■ Set exercise ■
Reproduce each of the following entries verbatim, changing nothing in any line.

--- Start ---

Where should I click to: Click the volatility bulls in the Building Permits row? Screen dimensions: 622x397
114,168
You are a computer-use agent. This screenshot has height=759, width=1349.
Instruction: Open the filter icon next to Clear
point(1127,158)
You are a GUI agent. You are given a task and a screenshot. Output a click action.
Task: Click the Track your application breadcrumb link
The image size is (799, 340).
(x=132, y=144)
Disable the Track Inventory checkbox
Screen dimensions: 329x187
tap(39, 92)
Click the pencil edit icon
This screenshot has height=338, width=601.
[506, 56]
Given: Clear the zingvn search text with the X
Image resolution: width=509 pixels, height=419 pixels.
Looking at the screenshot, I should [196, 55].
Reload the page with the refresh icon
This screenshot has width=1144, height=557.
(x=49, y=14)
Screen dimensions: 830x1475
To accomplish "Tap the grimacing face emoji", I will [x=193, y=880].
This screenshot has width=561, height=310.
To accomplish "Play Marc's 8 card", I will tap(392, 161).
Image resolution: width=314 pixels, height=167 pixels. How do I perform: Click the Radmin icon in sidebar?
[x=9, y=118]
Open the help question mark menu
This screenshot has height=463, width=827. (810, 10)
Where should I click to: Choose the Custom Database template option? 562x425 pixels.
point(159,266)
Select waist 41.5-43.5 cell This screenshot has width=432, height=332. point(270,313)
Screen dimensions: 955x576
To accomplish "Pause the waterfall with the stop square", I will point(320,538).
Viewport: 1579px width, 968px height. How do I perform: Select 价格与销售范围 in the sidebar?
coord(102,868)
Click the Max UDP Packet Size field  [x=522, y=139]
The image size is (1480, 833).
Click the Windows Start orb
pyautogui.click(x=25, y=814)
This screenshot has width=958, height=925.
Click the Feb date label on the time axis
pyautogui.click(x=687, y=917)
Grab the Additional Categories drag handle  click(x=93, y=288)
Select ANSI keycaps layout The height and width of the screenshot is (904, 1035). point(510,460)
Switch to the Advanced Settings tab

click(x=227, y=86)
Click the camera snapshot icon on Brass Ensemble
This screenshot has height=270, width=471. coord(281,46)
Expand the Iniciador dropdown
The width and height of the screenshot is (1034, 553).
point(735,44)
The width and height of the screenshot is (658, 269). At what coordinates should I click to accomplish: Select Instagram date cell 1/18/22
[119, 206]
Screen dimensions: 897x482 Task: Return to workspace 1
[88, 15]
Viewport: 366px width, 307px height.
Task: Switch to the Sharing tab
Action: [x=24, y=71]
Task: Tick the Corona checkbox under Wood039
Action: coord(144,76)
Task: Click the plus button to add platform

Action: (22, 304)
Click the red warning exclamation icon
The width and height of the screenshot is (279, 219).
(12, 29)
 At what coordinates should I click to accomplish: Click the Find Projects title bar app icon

--- End ---

■ Output of the exercise ■
Where should I click to: Click the volatility bulls in the Building Permits row? Screen dimensions: 622x397
114,168
You are a computer-use agent. This screenshot has height=759, width=1349.
Instruction: Open the filter icon next to Clear
point(1127,158)
You are a GUI agent. You are given a task and a screenshot. Output a click action.
Task: Click the Track your application breadcrumb link
The image size is (799, 340).
(x=132, y=144)
Disable the Track Inventory checkbox
Screen dimensions: 329x187
tap(39, 92)
Click the pencil edit icon
This screenshot has height=338, width=601.
[506, 56]
Given: Clear the zingvn search text with the X
Image resolution: width=509 pixels, height=419 pixels.
Looking at the screenshot, I should [196, 55].
Reload the page with the refresh icon
This screenshot has width=1144, height=557.
(x=49, y=14)
Screen dimensions: 830x1475
To accomplish "Tap the grimacing face emoji", I will [x=193, y=880].
This screenshot has width=561, height=310.
To accomplish "Play Marc's 8 card", I will tap(392, 161).
Image resolution: width=314 pixels, height=167 pixels. How do I perform: Click the Radmin icon in sidebar?
[x=9, y=118]
Open the help question mark menu
This screenshot has height=463, width=827. (810, 10)
Where should I click to: Choose the Custom Database template option? 562x425 pixels.
point(159,266)
Select waist 41.5-43.5 cell This screenshot has width=432, height=332. point(270,313)
Screen dimensions: 955x576
To accomplish "Pause the waterfall with the stop square", I will point(320,538).
Viewport: 1579px width, 968px height. How do I perform: Select 价格与销售范围 in the sidebar?
coord(102,868)
Click the Max UDP Packet Size field  [x=522, y=139]
The image size is (1480, 833).
Click the Windows Start orb
pyautogui.click(x=25, y=814)
This screenshot has width=958, height=925.
Click the Feb date label on the time axis
pyautogui.click(x=687, y=917)
Grab the Additional Categories drag handle  click(x=93, y=288)
Select ANSI keycaps layout The height and width of the screenshot is (904, 1035). point(510,460)
Switch to the Advanced Settings tab

click(x=227, y=86)
Click the camera snapshot icon on Brass Ensemble
This screenshot has height=270, width=471. coord(281,46)
Expand the Iniciador dropdown
The width and height of the screenshot is (1034, 553).
point(735,44)
The width and height of the screenshot is (658, 269). At what coordinates should I click to accomplish: Select Instagram date cell 1/18/22
[119, 206]
Screen dimensions: 897x482 Task: Return to workspace 1
[88, 15]
Viewport: 366px width, 307px height.
Task: Switch to the Sharing tab
Action: [x=24, y=71]
Task: Tick the Corona checkbox under Wood039
Action: coord(144,76)
Task: Click the plus button to add platform

Action: (22, 304)
Click the red warning exclamation icon
The width and height of the screenshot is (279, 219).
(12, 29)
 At what coordinates should I click to accomplish: Click the Find Projects title bar app icon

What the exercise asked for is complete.